As of April this year, Amazon reported that it is selling far more Kindle books than paper and hardback books combined. For every 100 physical copies that are sold, 105 Kindle books are downloaded and Kindle’s successful crossover to the smartphone market has boosted this leap in sales. The free Kindle books app has now been made available on a variety of platforms, from your PC to the BlackBerry, Windows Phone, Android phones, everything Apple, and on the upcoming tablets from HP and BlackBerry. There is seemingly no stopping the Kindle Store from becoming a huge publishing platform.
Making the switch
Considering e-books have only been selling on Amazon for 4 years in total, it’s quite a feat that they’ve already outstripped pulp by a mile. However the experience of owming e-books is not just that of reading and carrying a ton of books with you in a lightweight package. With myriad other functions available to users, it’s easy to see why in a social-networking-crazed world, people would make the switch.
For some bookworms, reading has moved from being a solitary activity to a social one. On Kindles and smartphones, users are now able to employ the ‘public notes’ function to post thoughts and reviews directly to their chosen social network. As for book clubs, Kindle users are now able to keep up with the same narrative as their paperback stalwarts, as ‘real’ page numbers have now been put in place. Kindle only managed that feat earlier this year, which seems like a bizarre afterthought for something so integral to a book!
Kindle on Facebook
The reinvention of the norm doesn’t stop there either, as book clubs themselves have gone online too. For those with maybe just their Kindle and PC for company, clubs like The Kindle Book Club on Facebook has sprouted, attracting hundreds of members – all posting, bickering, agreeing and disagreeing about their favourite books. The ‘sharing’ functions, coupled with the excellent automatic synching of ‘last page read’ and ‘annotations’ functions between Kindle and smartphone devices means that e-bookers needn’t worry if they’ve left their reader at home anymore. Just don’t expect to read as easily in a sunlit field with your smartphone, like the ad says you can! The glare might just get the better of you.
Why did Borders close?
Phew! So, the Kindle has put a rocket up the publishing industry, so what does this turn around in fortunes mean for the likes of the famous book shops of Charing Cross, among the millions of others across the world? There are so many websites out there telling us why e-books are ten times better, lighter and easier to use than hefty and expensive-to-produce paper books (see http://www.kindle-user.com/2011/02/10-reasons-why-e-books-are-better-than.html). The fate of Borders and many other bookstores in recent years is testament to the cultural shift that’s been made, and as of July this year they confirmed that they will be closing every single one of their stores worldwide – which, unfortunately doesn’t come as a huge surprise. The world is looking rosier for Borders’ business however, as last year it launched its own online bookstore to rival that of Amazon’s.

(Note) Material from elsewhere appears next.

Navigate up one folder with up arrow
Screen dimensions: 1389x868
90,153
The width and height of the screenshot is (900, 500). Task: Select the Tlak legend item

For some years yet, the demographics will continue to speak for themselves as the much older and much younger generations still cherish the printed word. Also, libraries continue to provide free reading opportunities to low-income members of society and to book-guzzling, cash-poor students. However, the growing multitude of users hell-bent on digitising their world must have bookstore bosses in a complete twist.